Clomid and letrazole in treating ovulation problems
Clomid (clomiphene) and Letrozole are medications used to treat women with ovulation problems. They work by helping the pituitary gland (a small pea-sized gland located at the base of the brain) stimulate the developing eggs in the ovaries through different physiological mechanisms.
Clomid has been used for decades whereas letrozole, which is an anti-breast cancer drug has been used only recently to treat ovulation disorders.
Both medications are prescribed for five days during each cycle, usually beginning on day three and continuing through day seven.
About 80% of women will respond to either medication. However, only half who ovulate will become pregnant. Why this is so remains unclear.

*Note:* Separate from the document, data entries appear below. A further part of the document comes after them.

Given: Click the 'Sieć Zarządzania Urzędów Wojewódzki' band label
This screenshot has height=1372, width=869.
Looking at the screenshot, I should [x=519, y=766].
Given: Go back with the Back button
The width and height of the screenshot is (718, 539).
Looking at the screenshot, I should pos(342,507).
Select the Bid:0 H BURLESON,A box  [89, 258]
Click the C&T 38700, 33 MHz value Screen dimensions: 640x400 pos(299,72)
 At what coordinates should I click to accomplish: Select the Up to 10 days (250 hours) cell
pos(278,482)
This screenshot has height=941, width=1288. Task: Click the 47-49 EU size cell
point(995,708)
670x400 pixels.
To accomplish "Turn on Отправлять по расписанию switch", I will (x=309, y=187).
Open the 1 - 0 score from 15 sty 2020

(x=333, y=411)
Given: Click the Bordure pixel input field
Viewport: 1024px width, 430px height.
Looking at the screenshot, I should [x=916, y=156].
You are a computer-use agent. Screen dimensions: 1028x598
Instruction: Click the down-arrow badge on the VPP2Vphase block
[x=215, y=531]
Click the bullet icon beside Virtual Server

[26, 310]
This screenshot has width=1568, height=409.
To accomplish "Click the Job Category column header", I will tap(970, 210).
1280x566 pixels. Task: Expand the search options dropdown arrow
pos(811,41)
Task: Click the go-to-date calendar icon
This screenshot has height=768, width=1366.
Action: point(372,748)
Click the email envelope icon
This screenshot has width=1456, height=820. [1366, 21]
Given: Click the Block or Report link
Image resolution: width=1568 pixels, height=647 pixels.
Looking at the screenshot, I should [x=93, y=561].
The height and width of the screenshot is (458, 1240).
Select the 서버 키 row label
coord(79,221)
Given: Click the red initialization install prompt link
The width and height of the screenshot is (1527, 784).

10% to 20% of women taking clomiphene or letrozole will experience side effects. Most of these are minor and short-lived. They include hot flushes, blurred vision, nausea, bloatedness and headache. Serious side effects are rare. The frequency of twins occurring in women who conceive while taking clomiphene or letrozole has been reported to be as high as 10%.
Unlike clomiphene which inhibits oestrogen receptors in the brain, letrazole works by stopping the production of oestrogen in our body. Thus, it has the advantage over clomiphene in having better hormonal stimulation of the endometrium (lining of the womb) and the cervical mucus, a lesser chance of having twin pregnancy, a better side-effect profile with fewer hot flushes and mood symptoms and a more rapid clearance by the body.
Both drugs are equally effective in fertility treatment. But a recent study in 2014 found that letrozole was more effective in treating women with the polycystic ovary syndrome. Chances of ovulation, conception, pregnancy, and live birth were found to be significantly higher with letrozole. Further studies are required to confirm these findings.